In the next couple of months, the United States Supreme Court is expected to decide the case of American Needle, Inc. v. National Football League, a case that legal scholars and sports law experts agree could have an enormous impact on both the sports world and antitrust law. The issue: does the NFL consist of 32 separate entities (i.e. teams), or is it a single entity for purposes of Section 1 of the Sherman Act?
American Needle filed suit against the NFL on antitrust grounds in 2004 in the United States District Court for the Northern District of Illinois. Prior to the suit, American Needle had enjoyed a non-exclusive licensing agreement with the NFL for over 20 years to produce headwear bearing the various NFL clubs' logos. In 2001, the league entered into an agreement with Reebok, one of American Needle's major competitors, to exclusively license the NFL teams' trademarks and logos.
American Needle asserts that in jointly agreeing to this exclusive contract, the 32 separate NFL teams violated Section 1 of the Sherman Act, which prohibits agreements that unreasonably restrain trade and competition. The crux of American Needle's argument is that the NFL is comprised of 32 separately owned and controlled entities that are capable of, and often engage in, competition. And by granting an exclusive contract to Reebok, American Needle argues that these entities illegally agreed not to compete with each other for the licensing of their intellectual property and also prohibited other manufacturers from competing with Reebok. In support of its claim, American Needle cites to a gamut of case law holding that separately owned and controlled competitors are subject to Section 1 of the Sherman Act.
The NFL, on the other hand, argues that the 32 clubs comprise as a single unit for antitrust purposes. Specifically, the NFL asserts that as a sports league, it produces a single entertainment product -- football -- and that the teams compete as one entity against other entertainment providers. By extension, the teams act in concert when promoting their collective product, which includes licensing their trademarks and logos. Put another way, the economic power generated by the sport is not derived from the individual member clubs. Rather, as the NFL argues, this power comes from the combined effort of the teams.
Both the District Court and the Seventh Circuit Court of Appeals ruled in the NFL's favor, agreeing with the NFL's single entity defense. Those courts held that although the teams could conceivably have competing interests, those interests do not preclude the league from functioning as a single entity in marketing the sport. According to the Court of Appeals, the NFL is a single source of economic power, permitting NFL clubs to license their intellectual property in an exclusive manner under the Sherman Act. See American Needle, Inc. v. Nat'l Football League, 538 F.3d 736, 743 (7th Cir. 2008).
Following the Seventh Circuit's decision, American Needle asked the United States Supreme Court to review the case. In an interesting turn of events, the NFL -- despite having won at both the trial and appellate court levels -- also asked the Supreme Court to a review the decision. Why would the NFL ask for review of a decision it had won?

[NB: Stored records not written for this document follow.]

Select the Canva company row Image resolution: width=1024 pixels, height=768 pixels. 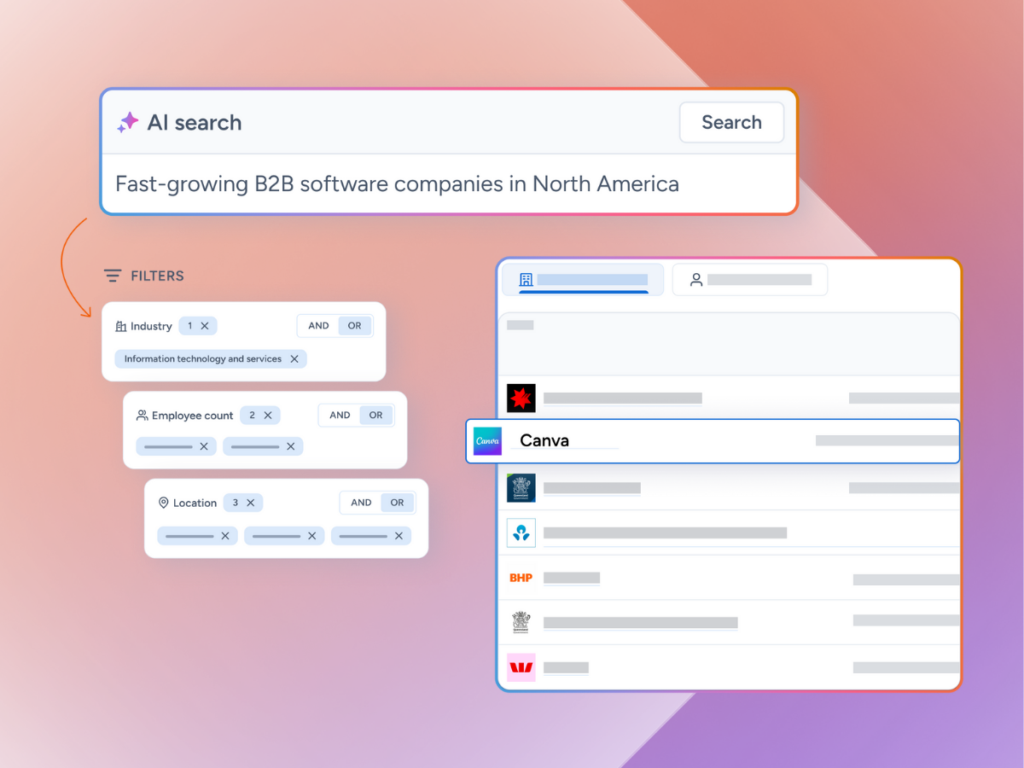click(x=712, y=441)
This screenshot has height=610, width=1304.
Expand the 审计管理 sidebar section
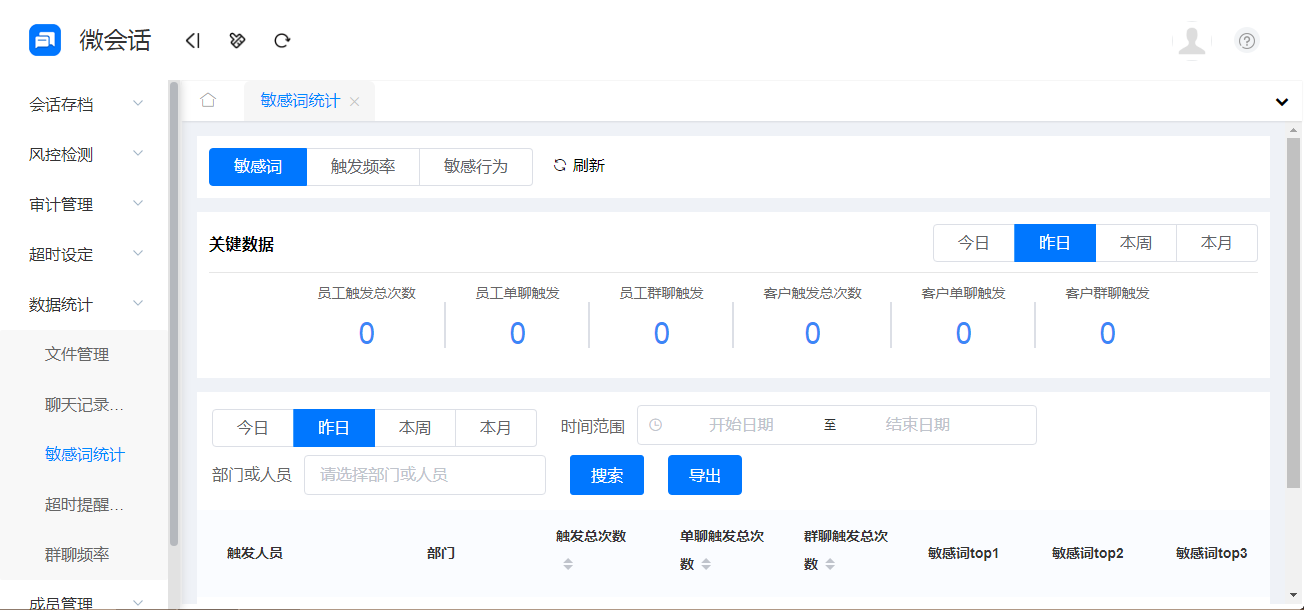coord(84,203)
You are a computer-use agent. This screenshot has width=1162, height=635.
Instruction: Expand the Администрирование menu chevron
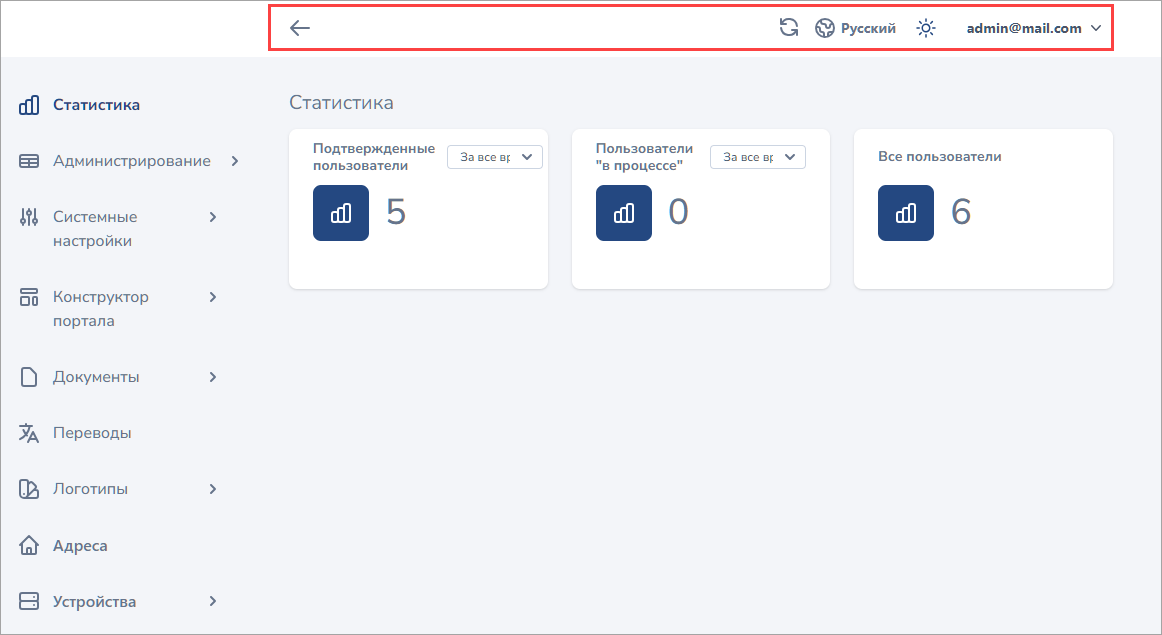pos(235,161)
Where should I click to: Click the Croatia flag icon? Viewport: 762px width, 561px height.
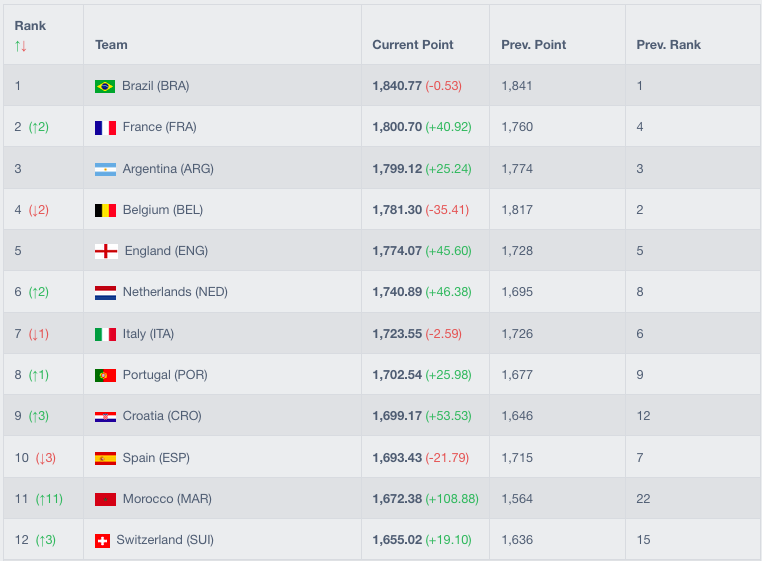click(105, 416)
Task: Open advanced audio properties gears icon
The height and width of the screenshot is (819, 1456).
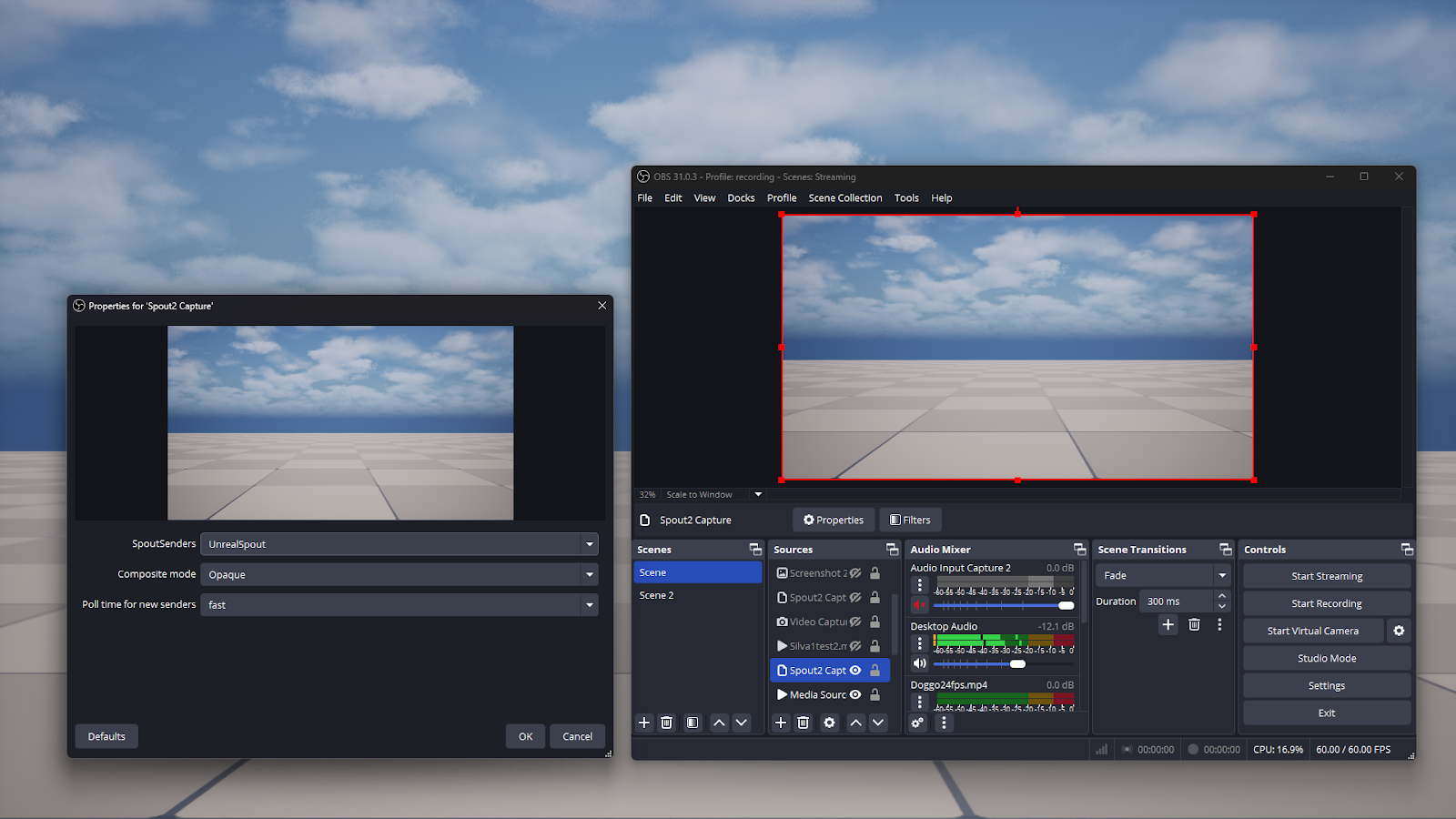Action: coord(918,723)
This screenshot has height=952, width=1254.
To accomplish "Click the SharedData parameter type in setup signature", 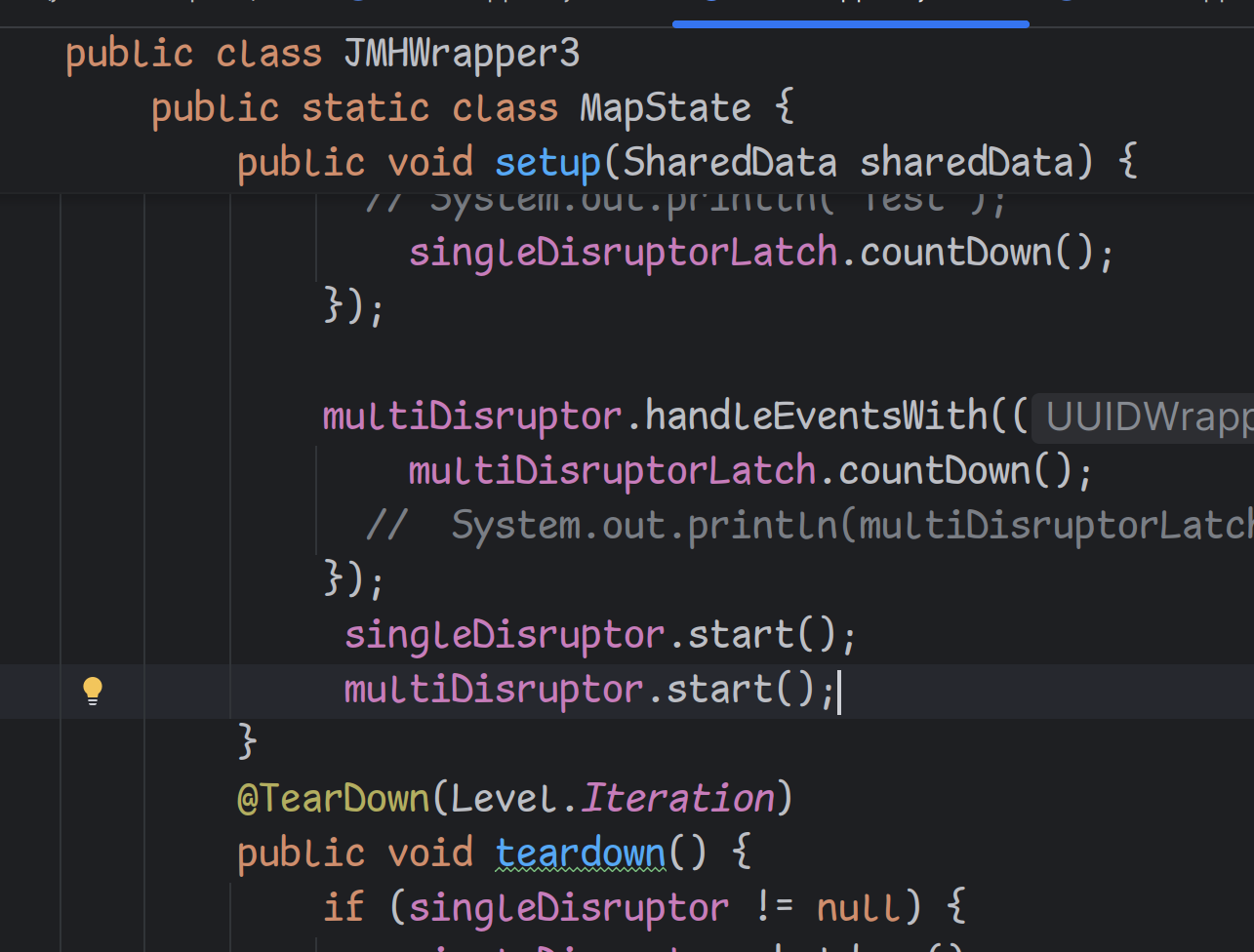I will click(x=729, y=162).
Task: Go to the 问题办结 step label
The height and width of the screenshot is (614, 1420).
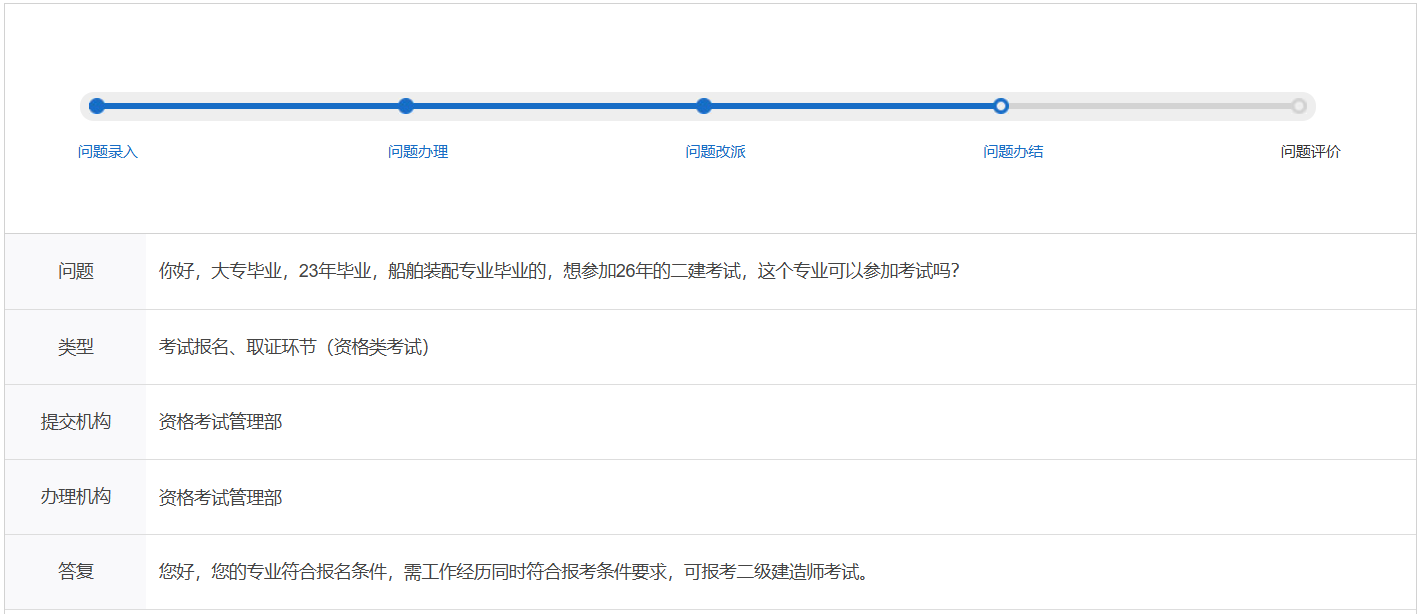Action: [x=1013, y=152]
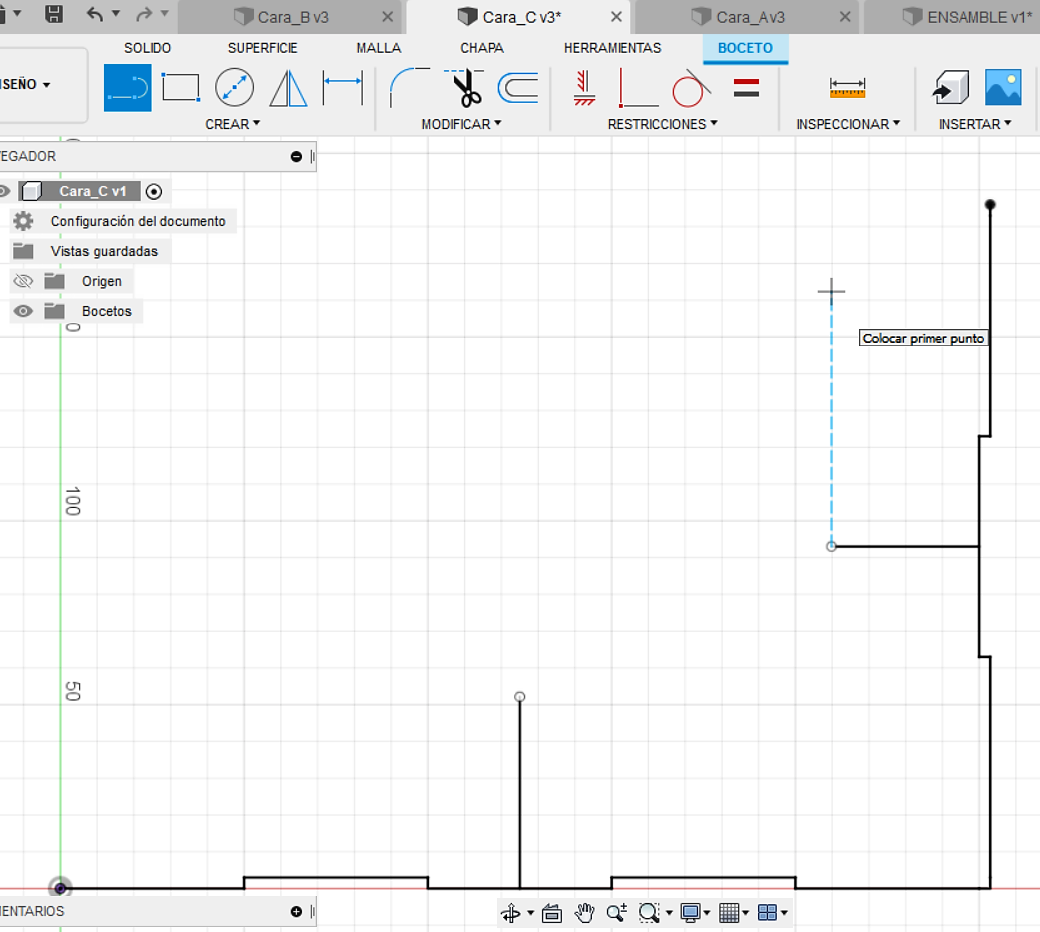Click the Vistas guardadas folder
This screenshot has height=932, width=1040.
tap(104, 251)
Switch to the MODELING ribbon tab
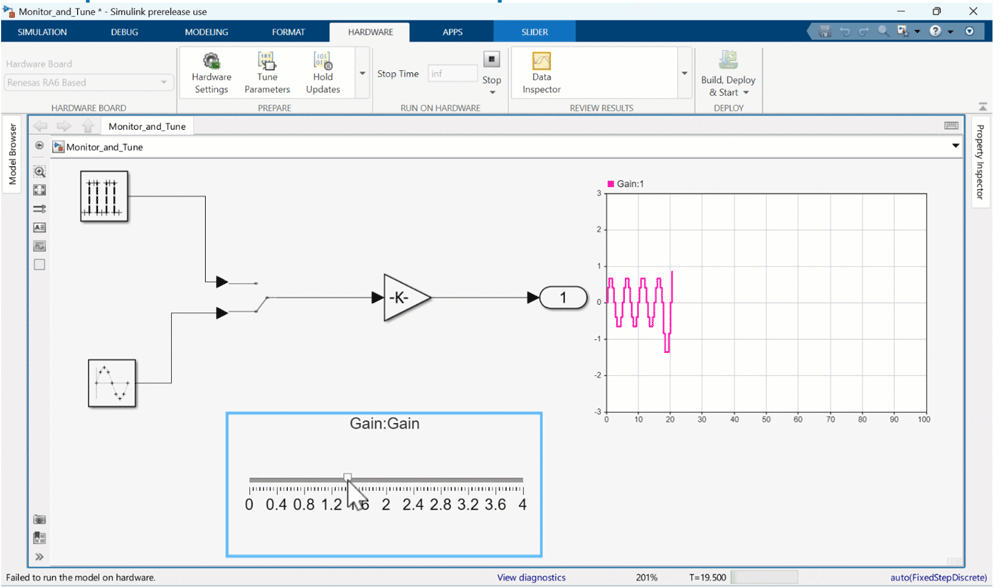 coord(206,31)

It's all about the current composition of the Supreme Court. The NFL not only asked the Court to uphold the Seventh Circuit's determination, but asked the Court to rule more broadly that the teams comprise a single entity for all purposes, not just for licensing matters. A ruling in favor of this argument by the NFL would render it immune from future antitrust attacks, and would also apply to other sports leagues, like Major League Baseball and the National Basketball Association.
Many legal scholars predict that Justices Roberts, Alito, Thomas, and Scalia will side with the NFL. Justice Breyer may also join them, given his opinion in the 1996 case Brown v. Pro Football, in which he wrote "[w]e concede that the clubs that make up a professional sports league are not completely independent economic competitors, as they depend upon a degree of cooperation for economic survival." Brown, 518 U.S. 231, 248 (1996).
On the other hand, Justice Sotomayor suggested during oral arguments that the NFL was attempting an end-run around Congress: "You are seeking through this ruling what you haven't gotten from Congress: an absolute bar to an antitrust claim." As prominent law professor Ashby Jones noted, "with more Obama appointees likely to join the Supreme Court, the NFL probably isn't going to get a more favorable landscape than right now." "Threading 'American Needle': Could It Destroy Free Agency in the NFL?" Wall St. J. Law Blog, Jan. 12, 2010 (quoting Vermont Law School Professor and Legal Analyst Michael A. McCann).
Opponents of the NFL's single entity theory are concerned that consumers will suffer if the Seventh Circuit's ruling is upheld. Team owners could use their new monopoly powers to restrict player movement in free agency and impose salary caps or salary schedules. Leagues could more stringently regular paraphernalia sales and television programming, while demanding more from sponsors. And fans could end up paying more for tickets, television, and merchandise.
A decision in the case is expected before the Court's summer recess begins in late June.